Notte di fuoco tra lunedì e ieri a Capoterra, dove tre roghi che hanno interessato terreni incolti hanno tenuto impegnate per ore le squadre antincendio. Pochi dubbi sull’origine: secondo gli investigatori sono tutti dolosi. E giornata di incendi anche ieri vicino al cimitero e a Macchiareddu, in territorio di Assemini.
La prima emergenza è scattata intorno alle 23 di lunedì, quando la pattuglia della compagnia barracellare di Capoterra, i volontari dell’associazione Grusap e i vigili del fuoco sono intervenuti per domare le fiamme in via Teulada. Subito dopo l’emergenza si è spostata in via Emanuela Loi. Successivamente gli sforzi si sono concentrati in località Bau Mannu. Solo alle 3 del mattino è stato bonificato tutto.

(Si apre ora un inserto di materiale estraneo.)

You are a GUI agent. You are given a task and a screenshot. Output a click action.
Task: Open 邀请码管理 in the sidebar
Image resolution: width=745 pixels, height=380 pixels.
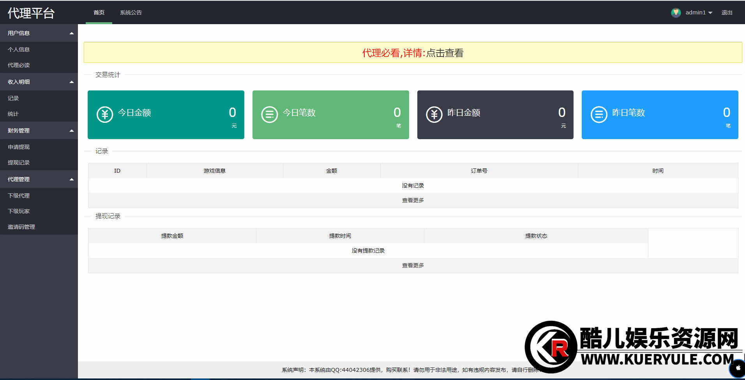point(21,227)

Ieri pomeriggio invece le fiamme sono partite dalla zona del cimitero minacciando le abitazioni e alcune aziende, da dove residenti e dipendenti si sono allontanati autonomamente. Hanno dovuto lavorare per ore il Corpo forestale con l’aiuto di un elicottero partito dalla base di Pula, vigili del fuoco e numerose squadre di volontari.
A Macchiareddu l’incendio è partito vicino a un capannone in disuso e avrebbe colpito un parco fotovoltaico. Sono intervenute squadre di volontari e dei vigili del fuoco.